2. A PubSub architecture
In this approach, we will update the billing system w/ recent updates and will need to assume the billing database is updated with the latest updates. This is a very efficient method, yet it is prone to discrepancies and data drifting.
3. Batch Queries
The last method that we'll discuss in this post is having a batch query reg, "hot" subscribers, and getting back the results to the billing system.
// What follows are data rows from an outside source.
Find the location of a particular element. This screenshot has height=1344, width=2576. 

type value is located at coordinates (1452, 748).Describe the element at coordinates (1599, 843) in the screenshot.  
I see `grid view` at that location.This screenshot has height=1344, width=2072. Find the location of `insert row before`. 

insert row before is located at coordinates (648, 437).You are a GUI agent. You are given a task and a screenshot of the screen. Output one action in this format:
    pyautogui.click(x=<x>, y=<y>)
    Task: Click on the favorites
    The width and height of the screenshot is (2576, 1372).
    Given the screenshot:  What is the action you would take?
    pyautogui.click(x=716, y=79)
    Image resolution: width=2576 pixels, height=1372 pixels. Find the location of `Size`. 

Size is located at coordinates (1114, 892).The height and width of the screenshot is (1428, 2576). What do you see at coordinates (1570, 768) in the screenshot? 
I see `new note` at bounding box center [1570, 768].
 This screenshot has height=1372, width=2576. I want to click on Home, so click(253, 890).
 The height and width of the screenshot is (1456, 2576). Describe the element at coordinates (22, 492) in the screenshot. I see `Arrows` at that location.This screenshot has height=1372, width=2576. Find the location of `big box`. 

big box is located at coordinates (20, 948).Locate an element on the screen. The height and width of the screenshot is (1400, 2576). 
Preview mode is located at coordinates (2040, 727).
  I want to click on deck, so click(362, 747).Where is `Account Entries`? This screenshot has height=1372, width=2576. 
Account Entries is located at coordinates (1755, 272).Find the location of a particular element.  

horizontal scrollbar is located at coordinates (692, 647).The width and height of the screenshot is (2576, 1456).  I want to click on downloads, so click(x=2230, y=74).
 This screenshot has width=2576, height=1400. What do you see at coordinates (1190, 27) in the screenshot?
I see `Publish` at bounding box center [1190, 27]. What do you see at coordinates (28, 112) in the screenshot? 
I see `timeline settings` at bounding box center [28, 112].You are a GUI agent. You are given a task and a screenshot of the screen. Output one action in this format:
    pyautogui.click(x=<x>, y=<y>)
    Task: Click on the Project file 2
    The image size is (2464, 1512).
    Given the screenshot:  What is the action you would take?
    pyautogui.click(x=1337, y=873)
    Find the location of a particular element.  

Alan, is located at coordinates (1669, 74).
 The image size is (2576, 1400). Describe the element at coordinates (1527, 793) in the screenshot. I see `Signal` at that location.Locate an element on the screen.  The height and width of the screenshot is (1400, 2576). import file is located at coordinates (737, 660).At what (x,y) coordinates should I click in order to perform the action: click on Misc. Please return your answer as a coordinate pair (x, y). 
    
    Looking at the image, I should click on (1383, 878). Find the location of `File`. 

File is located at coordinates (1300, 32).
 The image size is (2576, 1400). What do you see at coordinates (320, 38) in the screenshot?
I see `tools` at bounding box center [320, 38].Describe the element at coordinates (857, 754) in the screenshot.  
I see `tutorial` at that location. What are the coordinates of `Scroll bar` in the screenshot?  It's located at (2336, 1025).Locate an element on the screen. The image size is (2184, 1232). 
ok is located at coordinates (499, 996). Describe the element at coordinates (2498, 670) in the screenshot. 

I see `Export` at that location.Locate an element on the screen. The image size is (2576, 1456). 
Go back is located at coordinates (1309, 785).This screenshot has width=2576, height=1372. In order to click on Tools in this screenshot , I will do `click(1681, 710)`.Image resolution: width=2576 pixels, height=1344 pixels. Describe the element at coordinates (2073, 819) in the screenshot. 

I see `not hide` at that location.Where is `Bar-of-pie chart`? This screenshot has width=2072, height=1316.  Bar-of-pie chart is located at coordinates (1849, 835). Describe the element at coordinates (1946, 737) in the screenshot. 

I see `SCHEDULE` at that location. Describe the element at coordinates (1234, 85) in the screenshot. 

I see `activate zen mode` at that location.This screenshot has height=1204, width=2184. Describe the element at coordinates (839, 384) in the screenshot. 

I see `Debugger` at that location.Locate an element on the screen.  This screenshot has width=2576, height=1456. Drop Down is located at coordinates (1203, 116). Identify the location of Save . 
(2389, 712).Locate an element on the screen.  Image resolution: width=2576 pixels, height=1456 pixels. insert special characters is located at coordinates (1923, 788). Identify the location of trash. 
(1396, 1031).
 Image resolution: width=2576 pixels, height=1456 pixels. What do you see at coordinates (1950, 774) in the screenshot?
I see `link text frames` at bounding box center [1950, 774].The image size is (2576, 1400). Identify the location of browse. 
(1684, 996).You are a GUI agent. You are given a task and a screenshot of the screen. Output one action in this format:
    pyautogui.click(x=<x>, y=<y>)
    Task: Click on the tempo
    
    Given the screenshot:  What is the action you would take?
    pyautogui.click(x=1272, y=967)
It might be less sophisticated than the other approaches, yet it is simple and less prone to load data drifting.
The Integration Patttern
The billing system would like to retrieve the status of up to 30K subscribers, in order to enrich the CDR (call data records) files.
This approach may be chosen, in order to minimize the number of calls between the two systems and to avoid data drifting.
As the number of subscribers is too large, to include in a single query, a naive solution, might be to query all the subscribers from the database and filter them at the application level.
A better solution might be using the TEMPORARY TABLE mechanism to extract only the needed subscribers from the table
Step by Step Solution
1. Insert the subscriber ids we get from the billing to a temporary table
CREATE TEMPORARY TABLE temp_billing_sps_subs_id (
subscriber_id bigint
);
2. Add a JOIN to the current query w/ the temp table
3. Get back up to 30K records instead of 2M.
Few things to think about:
1. We may need to add a new index to match the updated queries
2. We may need to add permissions in production to create these temporary tables.
Bottom Line
It may improve query response time (fewer data to fetch from disk and return to app server) and app query time (less time to scan the 2M records and filter them).